The life of a professional knuckleballer is tough. You’re considered an oddity in the Brotherhood of Pitchers, which is an actual thing requiring annual membership dues and secret handshakes. Your entire game can be knocked on its ass by the wind of a swiftly-passing bird — anything that upsets the air in which the knuckler will traverse. You’re also the guy the coach leans on to eat innings when a game gets out of hand. Don’t even get me started on being a knuckleballer managed by Grady Little in the ALCS.
These hardships have certainly taken their toll on Steven Wright. Once a kingpin of the Sox pitching staff (or at least pretty good when he went 13-6 and had the second-best ERA of any Red Sox starter in 2016), the man has fallen on hard times of late. Last year, he was suspended 15 games after being arrested on charges of domestic violence. This week, he picked up his second suspension, this one for 80 games, for violating MLB’s PED rules.
Now, putting aside for one moment the fact that injecting drugs into your ass cheeks is more heinous a crime than whacking your spouse in the eyes of MLB, your first thought might be that it’s a pretty selfish (some may say stupid) move by Wright. Unfortunately, history is littered with Sox players’ behavior letting down the team. Think of Roger Clemens losing his shit with umpire Terry Cooney and snuffing our slim chances in the 1990 ALCS. Or Ted Williams getting a 60 game suspension for removing his pants during a drunken appearance on the Jackie Gleason show. Or Curt Leskanic “punking” the umps by sending a gorilla to the mound in his uniform and letting the animal pitch two innings before anyone realized it wasn’t him.

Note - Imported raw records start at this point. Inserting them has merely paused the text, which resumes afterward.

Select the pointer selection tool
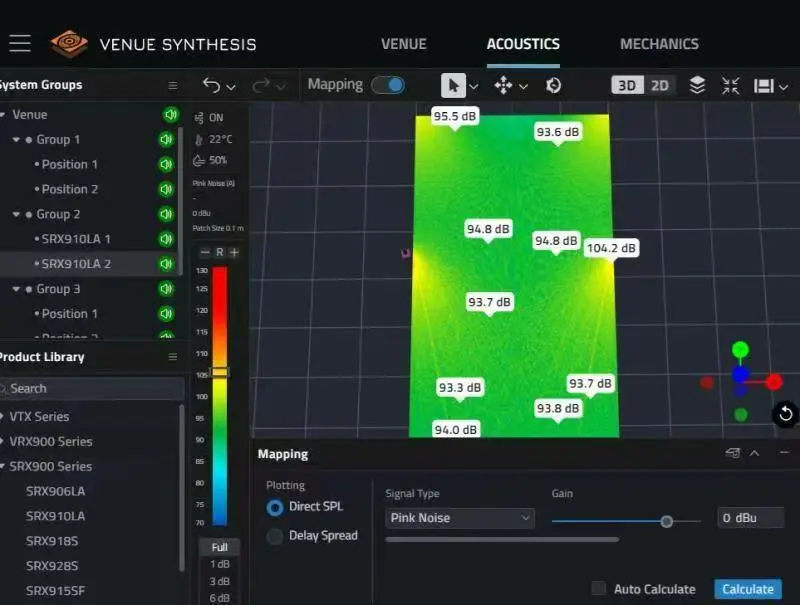 click(453, 86)
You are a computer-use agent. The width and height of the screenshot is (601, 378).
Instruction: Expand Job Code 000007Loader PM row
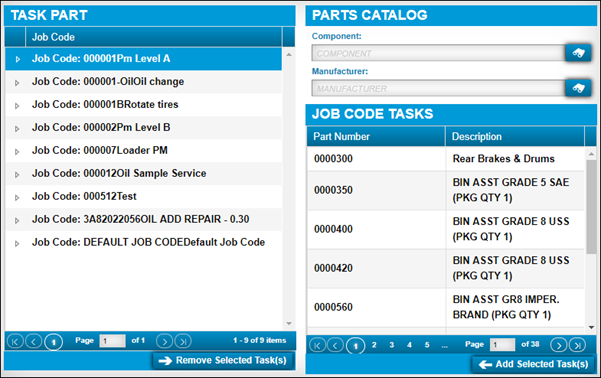(x=17, y=152)
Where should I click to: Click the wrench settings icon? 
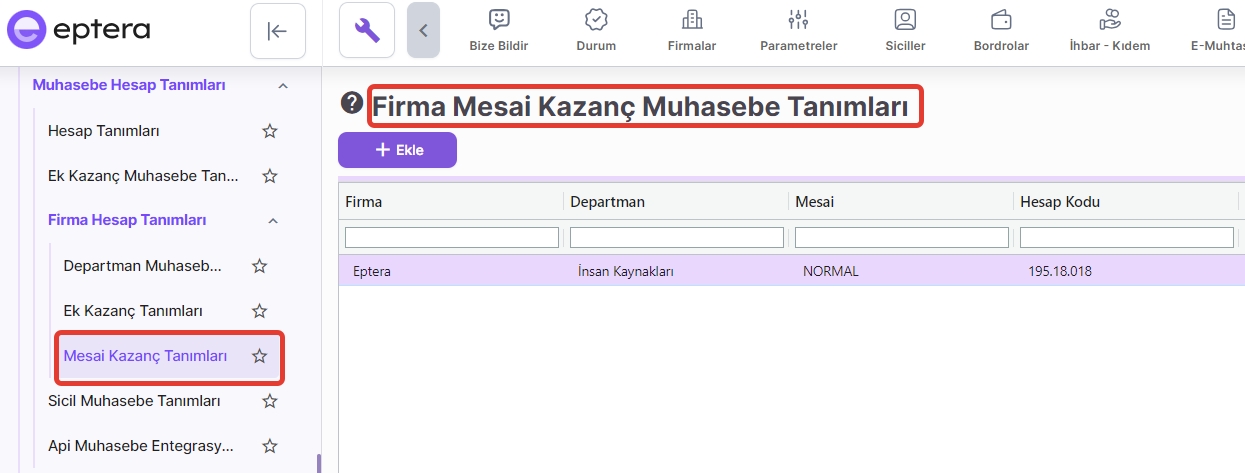[x=366, y=31]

As expected, Wright went with the classic “I have no idea how those PEDs got into my body” excuse, similar to how Pablo Sandoval once claimed that 6,000 Twinkie wrappers found in his locker were left there by a drifter. It’s tough to conjure any sympathy for Wright, and it’s not like his absence is going to hurt the Red Sox’ chances in the eyes of fans or anyone using the Poinstbet casino bonus code to bet on them to repeat.
The Sox still have a rotation of Price, Sale, Porcello, Eovaldi and E-Rod. You could argue that’s a better rotation than the one we came so Goddam close to repeating with in 2008, which included Beckett, Lester, Dice K, Buchholz and Wakefield. Am I worried that a once-brilliant knuckleballer won’t be breaking camp with the team? Not at all.
But if the guy you’d least suspect of using PEDs can be nailed and locked out for half the season, it makes you wonder… who else is juicing? And who could be next?